___ Document segment

Peter Brejcak: Estimate gender from full name with Oracle

Estimate gender from full name with Oracle

Article is about parameter estimation from text string. I explain the algorithm and show detail results on Chicago marathon 2011 runners and total results on real Czech data.

Czech version published - http://zdrojak.root.cz/clanky/odhad-pohlavi-z-celeho-jmena/

One of the problems of data quality is incomplete data. For example for some clients we have information about full name and address but no information about gender (male/female), legal type (individual/corporate) or country (domestic/foreign countries) Our company need this data to correctly calculate risk level of client, for reporting, to compute segment etc.

Let's consider situation when we need to estimate missing parameter with 2 possibilities for clients with some text information and we have Oracle and some data with filled parameter (standard situation in DWH).

Algorithm

Without loss of generality let's estimate parameter gender from full name.

From filled data we create 2 dictionaries (one for female and one for male) with words after data standardization (hereinafter referred to as the “word/s”). To create words we use Oracle functions upper, trim, translate, convert and regexp_replace [1] and we consider space, comma and dot like word separators (you can change it according to your data – add dash, question mark etc.).

words:=upper(convert(Trim(regexp_replace(translate(full_name,',.',' '),'( ){2,}',' ')),'US7ASCII'))

We compute score for each word from dictionary by using Oracle percent_rank function [3]. The most typical words (like Isabella for women and Jacob for men [2]) have high scoring and influence decision rules most.

Select word, PERCENT_RANK () OVER (order by count(*)) score

….

group by word

For better understanding see attachment chicago_marathon.xls.

To estimate gender from full name we join full name through words to both dictionaries and sum scores for male and female dictionary. If difference for male and female sum of score is bigger then epsilon (epsilon is 0 or little positive number), we make the estimate according bigger sum of score.

Precondition for using the algorithm are:

Strong dependency between string, which we use and parameter, which we want to estimate (there is a correlation between the name and gender)
The same distribution for words and parameter for both groups (with filled parameter and without filled parameter - it’s not a good idea
to use dictionary from English full names to estimate gender from Russians full names)

______
___ Data excerpts

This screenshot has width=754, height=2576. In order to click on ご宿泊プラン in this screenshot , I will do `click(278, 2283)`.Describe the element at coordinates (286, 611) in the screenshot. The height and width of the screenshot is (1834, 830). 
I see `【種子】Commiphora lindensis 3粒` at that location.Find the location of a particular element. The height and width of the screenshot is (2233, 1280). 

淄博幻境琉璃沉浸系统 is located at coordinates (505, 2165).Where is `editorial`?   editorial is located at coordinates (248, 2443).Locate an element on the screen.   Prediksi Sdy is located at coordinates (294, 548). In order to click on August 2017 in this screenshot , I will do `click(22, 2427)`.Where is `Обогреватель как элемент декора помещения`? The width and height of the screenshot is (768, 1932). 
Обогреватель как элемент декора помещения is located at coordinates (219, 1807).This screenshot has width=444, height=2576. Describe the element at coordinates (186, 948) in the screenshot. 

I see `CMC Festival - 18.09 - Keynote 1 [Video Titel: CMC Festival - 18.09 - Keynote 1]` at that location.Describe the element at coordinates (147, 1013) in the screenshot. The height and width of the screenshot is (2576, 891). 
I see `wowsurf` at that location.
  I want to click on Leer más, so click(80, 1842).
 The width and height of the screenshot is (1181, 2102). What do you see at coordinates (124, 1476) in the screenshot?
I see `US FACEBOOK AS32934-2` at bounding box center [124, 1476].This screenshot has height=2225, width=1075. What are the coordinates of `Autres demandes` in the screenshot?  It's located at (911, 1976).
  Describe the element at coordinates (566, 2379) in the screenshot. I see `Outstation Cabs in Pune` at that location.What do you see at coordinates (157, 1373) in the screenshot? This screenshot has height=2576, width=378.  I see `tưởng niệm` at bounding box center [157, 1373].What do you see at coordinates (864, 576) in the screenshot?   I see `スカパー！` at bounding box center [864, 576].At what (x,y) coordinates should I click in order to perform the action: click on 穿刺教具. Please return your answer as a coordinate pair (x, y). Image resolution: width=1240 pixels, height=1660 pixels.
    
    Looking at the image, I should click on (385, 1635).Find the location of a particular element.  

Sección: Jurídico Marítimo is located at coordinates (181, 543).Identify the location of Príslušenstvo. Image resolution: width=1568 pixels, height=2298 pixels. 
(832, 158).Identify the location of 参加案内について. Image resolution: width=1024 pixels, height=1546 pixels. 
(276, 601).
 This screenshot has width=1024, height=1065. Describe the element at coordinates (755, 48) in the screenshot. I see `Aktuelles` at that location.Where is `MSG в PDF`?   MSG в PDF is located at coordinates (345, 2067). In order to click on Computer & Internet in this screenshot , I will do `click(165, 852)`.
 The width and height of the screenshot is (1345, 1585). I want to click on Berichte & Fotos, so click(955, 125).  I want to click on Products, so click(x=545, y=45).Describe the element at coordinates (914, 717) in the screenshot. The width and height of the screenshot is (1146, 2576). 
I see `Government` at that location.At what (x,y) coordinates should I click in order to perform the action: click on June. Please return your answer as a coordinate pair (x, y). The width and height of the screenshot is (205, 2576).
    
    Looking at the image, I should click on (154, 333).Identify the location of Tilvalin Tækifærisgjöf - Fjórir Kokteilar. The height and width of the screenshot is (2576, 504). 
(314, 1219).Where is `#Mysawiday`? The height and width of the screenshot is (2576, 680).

______

- [Short exercise]
Answer these about the gender estimation article:
(a) Which marathon's runners are used to show detailed results?
(b) Which characters are treated as word separators by default?
(c) Which Oracle function is used to compute the score for each word?
The material above stands apart from the gender estimation article.

- [Response to the task]
(a) The Chicago marathon 2011.
(b) Space, comma and dot.
(c) The percent_rank function.